• What is required
Your task is to copy each line in the listing that includes the word "agent".

• Records for this task
+++

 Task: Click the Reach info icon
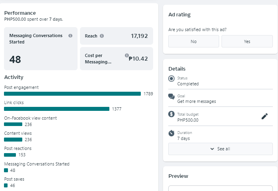pos(102,36)
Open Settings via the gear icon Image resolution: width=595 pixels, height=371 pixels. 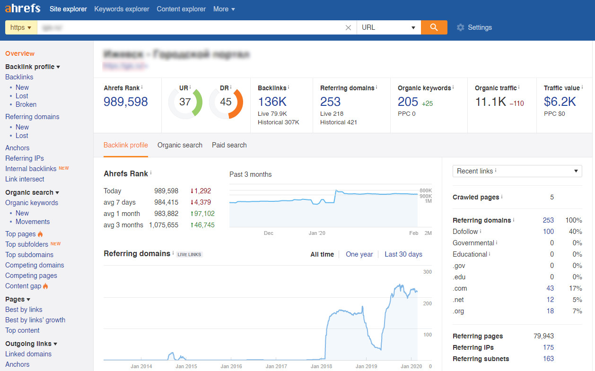click(461, 27)
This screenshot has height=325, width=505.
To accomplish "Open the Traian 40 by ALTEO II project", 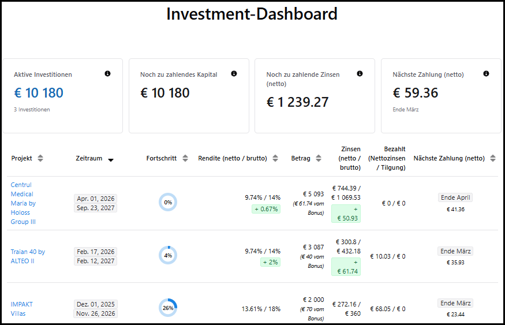I will 28,256.
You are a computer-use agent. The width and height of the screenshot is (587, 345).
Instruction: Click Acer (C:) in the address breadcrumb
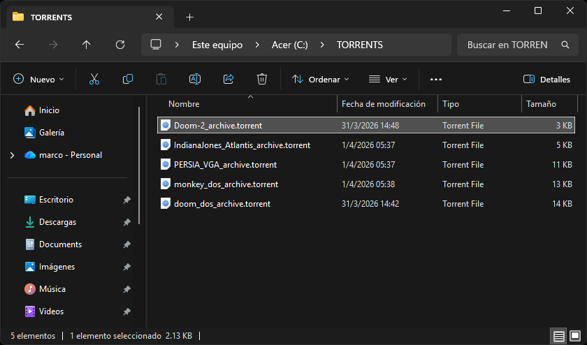tap(290, 45)
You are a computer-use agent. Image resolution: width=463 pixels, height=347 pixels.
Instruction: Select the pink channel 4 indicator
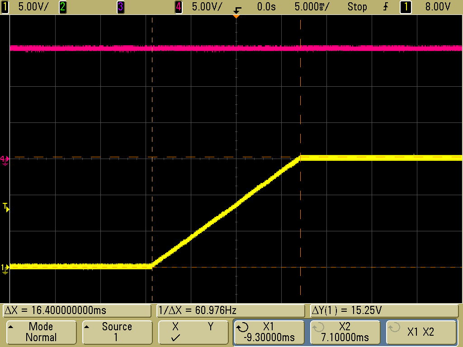coord(179,7)
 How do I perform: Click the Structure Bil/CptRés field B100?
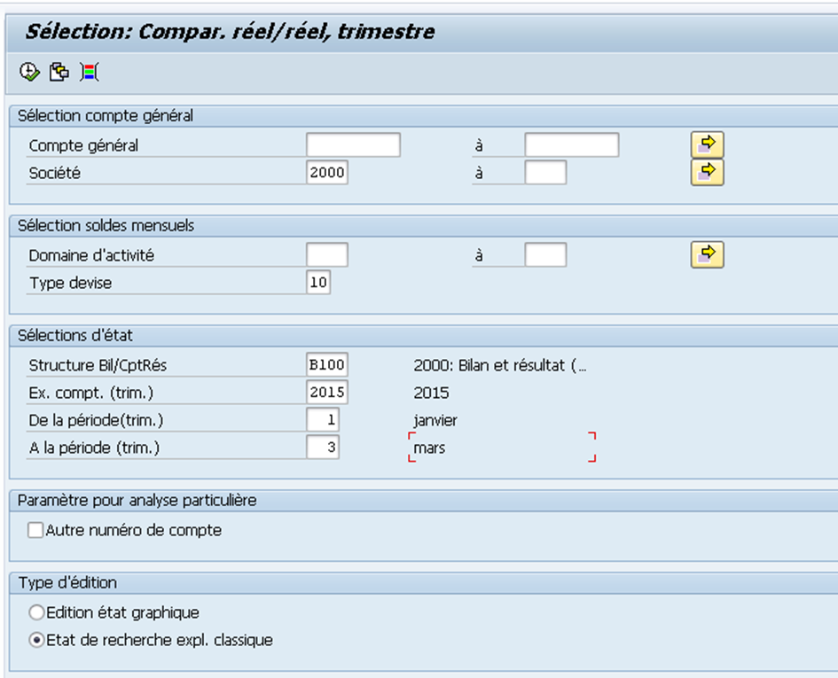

+++

• Result
You are a computer-use agent. The width and height of the screenshot is (587, 345).
You are a computer-use agent. Image resolution: width=463 pixels, height=347 pixels.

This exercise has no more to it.